WHAT YOU ARE ASKED TO DO:
Whenever a line in the material below contains "agent", copy that line.

THE RECORDS:

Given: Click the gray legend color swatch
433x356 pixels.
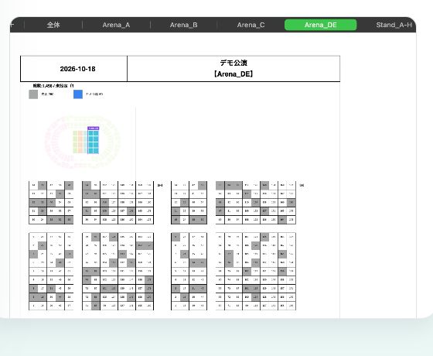Looking at the screenshot, I should click(x=33, y=94).
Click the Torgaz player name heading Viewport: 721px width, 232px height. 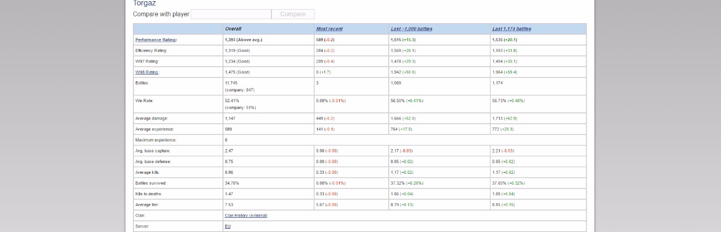pyautogui.click(x=144, y=3)
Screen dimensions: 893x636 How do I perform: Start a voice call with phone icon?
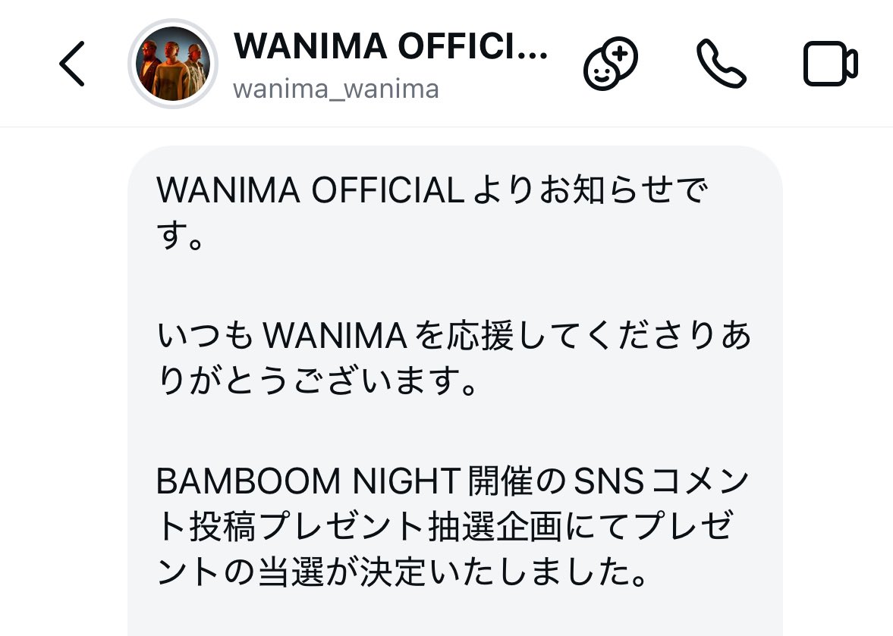pos(721,63)
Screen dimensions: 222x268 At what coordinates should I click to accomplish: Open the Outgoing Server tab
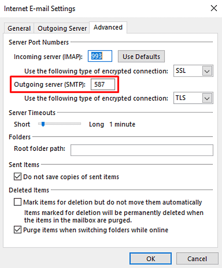tap(62, 28)
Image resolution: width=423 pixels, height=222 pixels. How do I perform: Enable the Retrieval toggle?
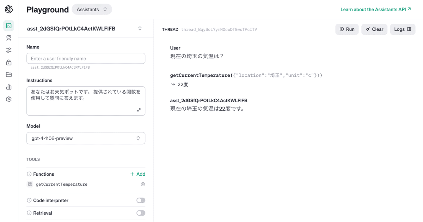pyautogui.click(x=141, y=213)
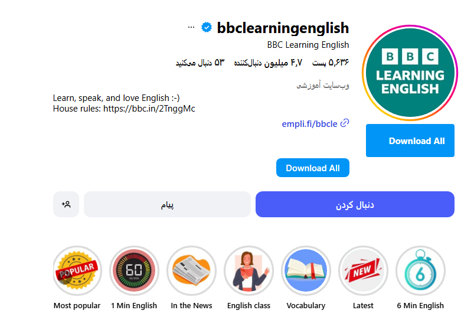The image size is (474, 320).
Task: View the 4.7 million followers list
Action: (x=268, y=63)
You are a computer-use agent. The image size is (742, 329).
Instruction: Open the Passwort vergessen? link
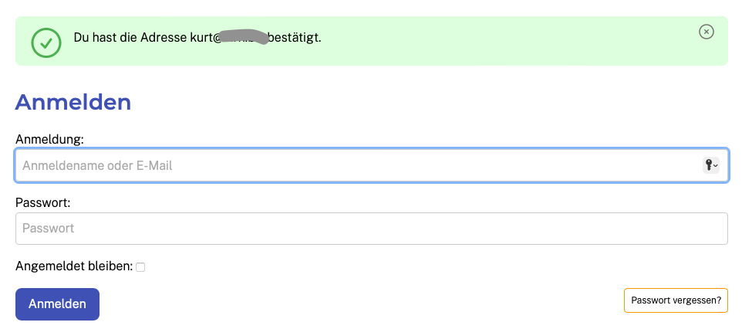pyautogui.click(x=675, y=300)
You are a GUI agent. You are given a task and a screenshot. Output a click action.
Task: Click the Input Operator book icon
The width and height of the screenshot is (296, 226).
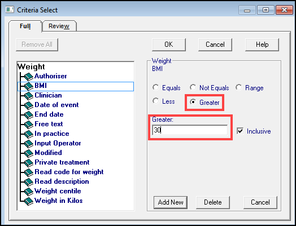[x=28, y=144]
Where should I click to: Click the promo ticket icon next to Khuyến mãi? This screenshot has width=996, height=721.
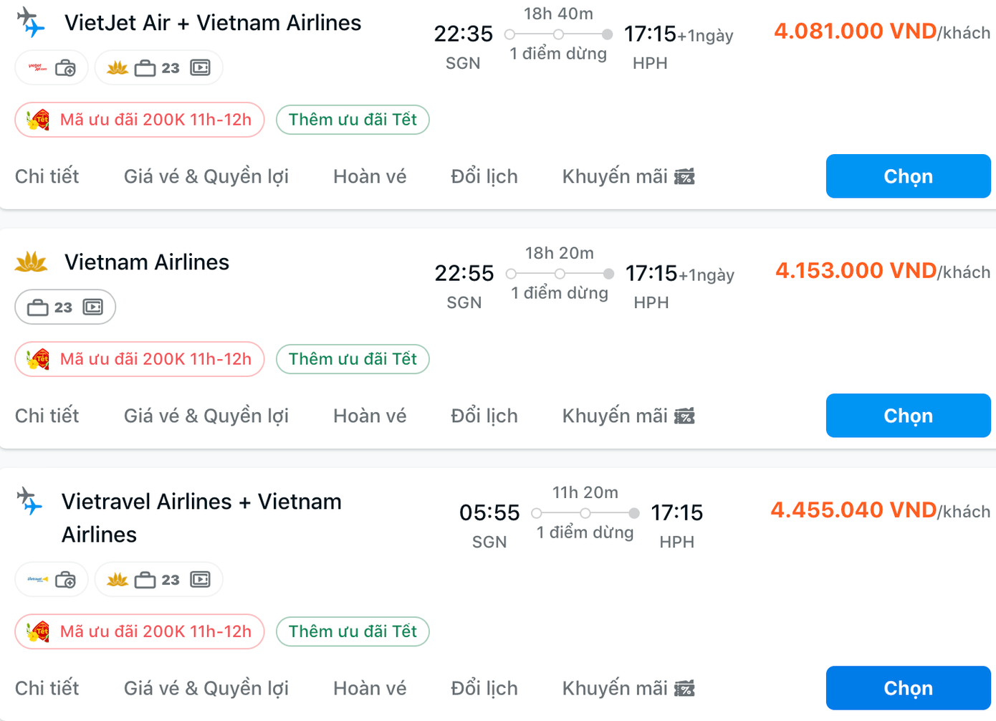click(x=682, y=176)
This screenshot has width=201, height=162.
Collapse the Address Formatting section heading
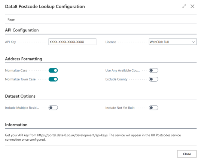pyautogui.click(x=24, y=59)
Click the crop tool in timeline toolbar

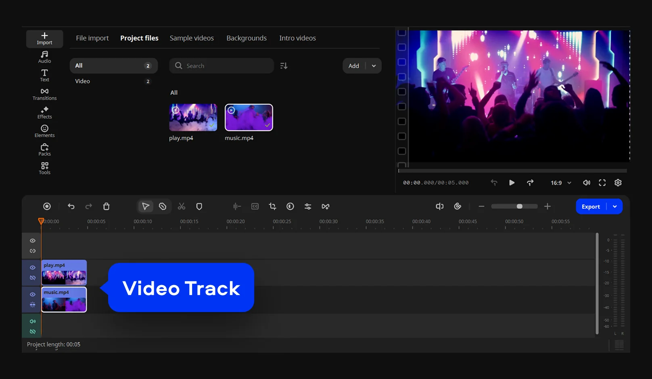[272, 206]
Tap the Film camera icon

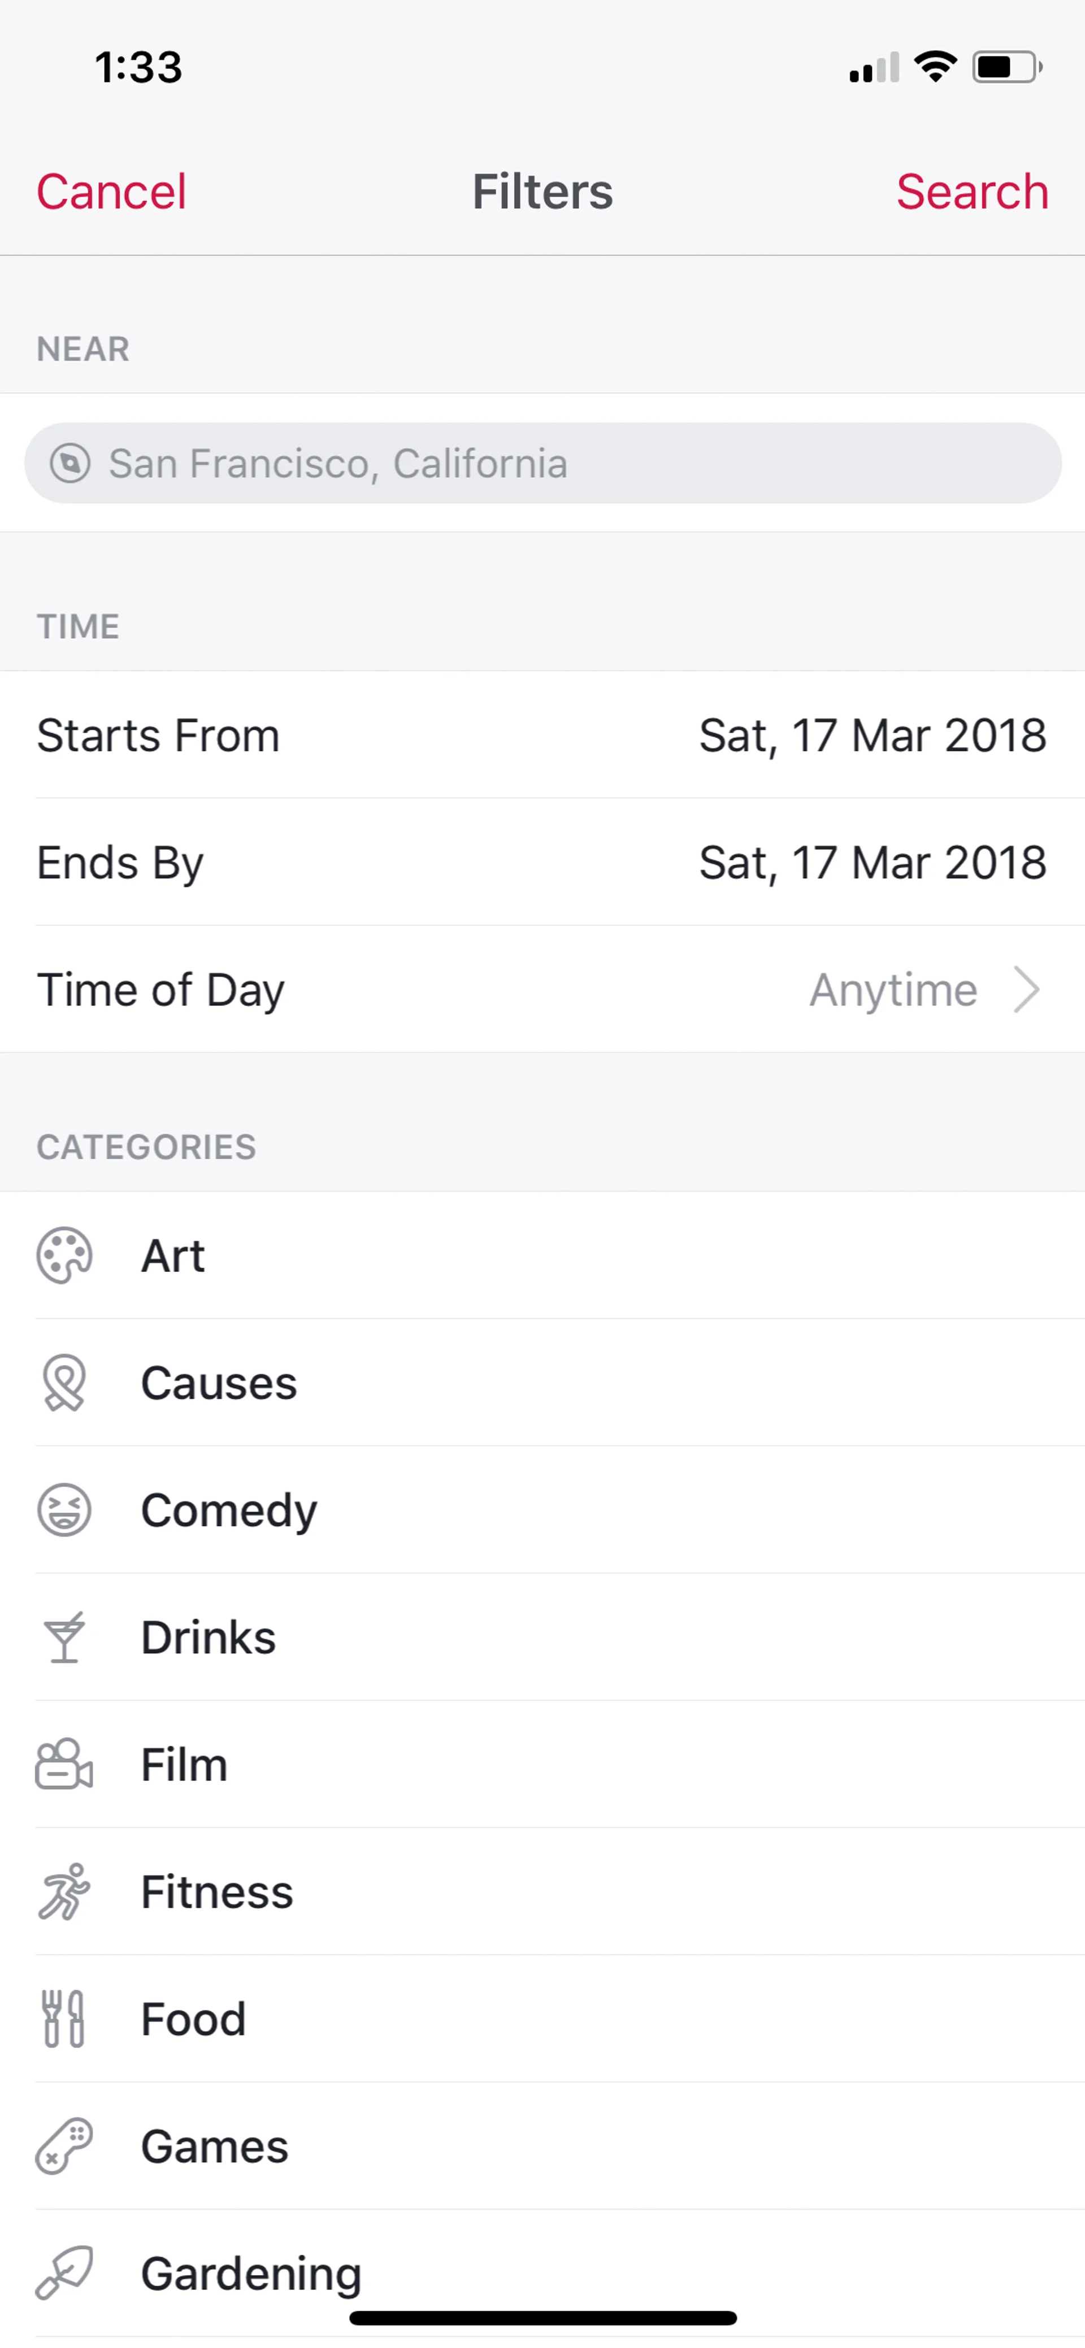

OUTPUT OF THE EXERCISE:
You are a computer-use agent. The image size is (742, 329).
You are a GUI agent. You are given a task and a screenshot. Output a click action.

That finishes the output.